If you are not familiar with
Bivariate
Regression or
standard
Multiple
Regression, then I strongly recommend returning
to those previous tutorials and reviewing them prior to reviewing this
tutorial.
Multiple
Linear Regression
while evaluating the influence of a covariate.
Multiple regression simply refers to a regression
model with multiple predictor variables. Multiple regression, like any
regression analysis, can have a couple of different purposes.
Regression can be used for prediction or determining variable
importance, meaning how are two or more variables related in the
context of a model. There are a vast number of types and ways to
conduct regression. This tutorial will focus exclusively on ordinary
least squares (OLS) linear regression. As with many of the tutorials on
this web site, this page should not be considered a replacement for a
good textbook, such as:
Pedhazur, E. J. (1997). Multiple
regression in behavioral research: Explanation and prediction
(3rd ed.). New York: Harcourt Brace.
For the duration of this tutorial, we will be
using
RegData001.sav
Standard Multiple Regression. Standard
multiple regression is perhaps one of the most popular
statistical analysis. It is extremely flexible and allows the
researcher to investigate multiple variable relationships in a single
analysis context. The general interpretation of
multiple regression involves: (1) whether or not the regression model
is meaningful, (2) which variables contribute meaningfully to the
model. The first part is concerned with model summary statistics (given
the assumptions are met), and the second part is concerned with
evaluating the predictor variables (e.g. their coefficients).

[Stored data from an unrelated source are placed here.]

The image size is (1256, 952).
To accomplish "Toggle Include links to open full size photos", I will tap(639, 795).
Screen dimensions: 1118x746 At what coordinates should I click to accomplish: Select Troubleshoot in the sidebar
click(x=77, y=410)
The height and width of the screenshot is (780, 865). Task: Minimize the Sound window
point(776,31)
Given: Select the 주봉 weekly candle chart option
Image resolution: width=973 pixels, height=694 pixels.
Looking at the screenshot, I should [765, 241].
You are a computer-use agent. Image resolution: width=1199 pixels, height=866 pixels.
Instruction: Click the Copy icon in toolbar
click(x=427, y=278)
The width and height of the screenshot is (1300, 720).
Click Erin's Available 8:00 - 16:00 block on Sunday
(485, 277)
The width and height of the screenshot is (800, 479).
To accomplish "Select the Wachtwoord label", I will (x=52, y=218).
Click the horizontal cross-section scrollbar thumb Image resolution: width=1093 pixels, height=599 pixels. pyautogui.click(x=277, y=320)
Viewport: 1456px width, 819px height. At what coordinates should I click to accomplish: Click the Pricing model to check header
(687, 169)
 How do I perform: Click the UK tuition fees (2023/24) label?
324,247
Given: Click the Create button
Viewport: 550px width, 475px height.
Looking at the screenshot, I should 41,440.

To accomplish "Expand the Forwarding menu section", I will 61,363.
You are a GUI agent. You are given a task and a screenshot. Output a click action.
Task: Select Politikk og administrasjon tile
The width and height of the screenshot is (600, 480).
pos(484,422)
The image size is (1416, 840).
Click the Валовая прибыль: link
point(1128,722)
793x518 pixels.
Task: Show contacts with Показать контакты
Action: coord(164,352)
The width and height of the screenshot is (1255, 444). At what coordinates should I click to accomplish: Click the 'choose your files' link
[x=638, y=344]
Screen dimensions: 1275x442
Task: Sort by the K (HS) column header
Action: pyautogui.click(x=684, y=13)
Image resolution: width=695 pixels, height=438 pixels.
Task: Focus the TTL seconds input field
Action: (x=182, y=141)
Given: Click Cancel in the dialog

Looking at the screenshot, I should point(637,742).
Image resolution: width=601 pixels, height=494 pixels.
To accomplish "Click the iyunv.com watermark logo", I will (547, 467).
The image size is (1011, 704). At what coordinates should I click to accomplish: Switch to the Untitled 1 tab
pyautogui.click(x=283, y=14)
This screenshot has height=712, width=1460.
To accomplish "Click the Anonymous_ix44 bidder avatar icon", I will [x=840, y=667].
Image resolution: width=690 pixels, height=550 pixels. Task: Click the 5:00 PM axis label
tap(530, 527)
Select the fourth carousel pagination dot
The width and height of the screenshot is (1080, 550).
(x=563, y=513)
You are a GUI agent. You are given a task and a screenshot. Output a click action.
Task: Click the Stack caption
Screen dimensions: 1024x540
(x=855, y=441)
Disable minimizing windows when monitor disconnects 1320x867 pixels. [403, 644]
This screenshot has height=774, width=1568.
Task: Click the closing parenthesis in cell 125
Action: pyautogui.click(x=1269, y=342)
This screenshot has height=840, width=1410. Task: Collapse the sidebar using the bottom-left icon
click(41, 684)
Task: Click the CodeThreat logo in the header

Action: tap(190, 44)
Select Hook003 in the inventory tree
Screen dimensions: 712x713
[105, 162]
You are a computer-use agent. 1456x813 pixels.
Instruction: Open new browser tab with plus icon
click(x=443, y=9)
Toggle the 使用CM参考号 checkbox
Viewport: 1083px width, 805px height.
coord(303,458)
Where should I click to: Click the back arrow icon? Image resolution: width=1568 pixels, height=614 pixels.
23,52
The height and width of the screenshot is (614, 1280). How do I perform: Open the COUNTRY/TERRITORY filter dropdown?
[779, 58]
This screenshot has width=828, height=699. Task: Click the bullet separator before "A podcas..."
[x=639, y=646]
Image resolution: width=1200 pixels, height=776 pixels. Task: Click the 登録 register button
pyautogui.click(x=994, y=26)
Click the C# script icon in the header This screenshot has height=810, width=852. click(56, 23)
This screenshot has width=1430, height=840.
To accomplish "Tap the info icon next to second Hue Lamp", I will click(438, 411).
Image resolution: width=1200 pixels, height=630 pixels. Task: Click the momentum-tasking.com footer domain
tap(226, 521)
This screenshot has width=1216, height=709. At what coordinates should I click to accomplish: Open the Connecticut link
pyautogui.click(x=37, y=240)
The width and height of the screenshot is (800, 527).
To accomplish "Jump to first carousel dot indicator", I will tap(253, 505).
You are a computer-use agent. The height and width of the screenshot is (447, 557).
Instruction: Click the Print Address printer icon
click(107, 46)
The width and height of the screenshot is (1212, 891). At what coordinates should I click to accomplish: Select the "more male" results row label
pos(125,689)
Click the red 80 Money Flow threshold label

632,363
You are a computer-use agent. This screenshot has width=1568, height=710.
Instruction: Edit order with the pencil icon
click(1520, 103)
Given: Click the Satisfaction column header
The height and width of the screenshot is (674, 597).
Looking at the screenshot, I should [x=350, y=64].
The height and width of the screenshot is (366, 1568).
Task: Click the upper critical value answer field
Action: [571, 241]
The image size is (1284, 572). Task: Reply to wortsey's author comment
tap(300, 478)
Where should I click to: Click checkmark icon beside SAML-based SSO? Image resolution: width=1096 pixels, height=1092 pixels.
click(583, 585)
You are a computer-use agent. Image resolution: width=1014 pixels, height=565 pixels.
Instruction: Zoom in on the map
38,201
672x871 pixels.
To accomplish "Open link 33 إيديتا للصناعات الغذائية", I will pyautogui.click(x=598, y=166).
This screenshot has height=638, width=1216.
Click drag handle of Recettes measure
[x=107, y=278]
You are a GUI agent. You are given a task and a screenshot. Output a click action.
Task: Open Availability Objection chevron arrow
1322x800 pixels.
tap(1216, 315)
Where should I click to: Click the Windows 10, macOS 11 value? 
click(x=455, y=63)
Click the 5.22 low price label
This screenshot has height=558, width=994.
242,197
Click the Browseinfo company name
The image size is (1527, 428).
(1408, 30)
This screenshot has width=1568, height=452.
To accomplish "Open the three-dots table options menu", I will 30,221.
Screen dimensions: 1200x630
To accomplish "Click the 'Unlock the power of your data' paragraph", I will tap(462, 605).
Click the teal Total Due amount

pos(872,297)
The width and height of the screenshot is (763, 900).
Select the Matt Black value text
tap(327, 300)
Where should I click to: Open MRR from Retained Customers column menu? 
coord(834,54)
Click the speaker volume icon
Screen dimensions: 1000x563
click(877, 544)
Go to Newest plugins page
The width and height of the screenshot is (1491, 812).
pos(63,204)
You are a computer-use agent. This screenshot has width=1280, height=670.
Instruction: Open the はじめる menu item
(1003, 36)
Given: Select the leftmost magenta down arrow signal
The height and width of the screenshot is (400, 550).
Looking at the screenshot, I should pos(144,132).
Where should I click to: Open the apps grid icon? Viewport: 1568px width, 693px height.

Assumptions: Please notice the
mention of assumptions above. Regression also likely has the
distinction of being the most frequently abused statistical analysis,
meaning it is often used incorrectly. There are many assumptions of
multiple regression analysis. It is strongly urged that one consult a
good textbook to review all the assumptions of regression, such as
Pedhazur (1997). However, some of the more frequently violated
assumptions will be reviewed here briefly. First, multiple regression
works best under the condition of proper model specification;
essentially, you should have all the important variables in the model
and no un-important variables in the model. Literature reviews on the
theory and variables of interest pay big dividends when conducting
regression. Second, regression works best when there is a lack of
multicollinearity. Multicollinearity is a big fancy word for: your
predictor variables are too strongly related, which degrades
regression's ability to discern which variables are important to the
model. Third, regression is designed to work best with linear
relationships. There are types of regression specifically designed to
deal with non-linear relationships (e.g. exponential, cubic, quadratic,
etc.); but standard multiple regression using ordinary least squares
works best with linear relationships. Fourth, regression is designed to
work with continuous or nearly continuous data. This one causes a great
deal of confusion, because 'nearly continuous' is a subjective
judgment. A 9-point Likert response scale item is NOT a continuous, or
even nearly continuous, variable. Again, there are special types of
regression to deal with different types of data, for example, ordinal
regression for dealing with an ordinal outcome variable, logistic
regression for dealing with a binary dichotomous outcome, multinomial
logistic regression for dealing with a polytomous outcome variable,
etc. Furthermore, if you have one or more categorical predictor
variables, you cannot simply enter them into the model. Categorical
predictors need to be coded using special strategies in order to be
included into a regression model and produce meaningful interpretive
output. The use of dummy coding, effects coding, orthogonal coding, or
criterion coding is appropriate for entering a categorical predictor
variable into a standard regression model. Again, a good textbook will
review each of these strategies--as each one lends itself to particular
purposes. Fifth, regression works best when outliers are not present.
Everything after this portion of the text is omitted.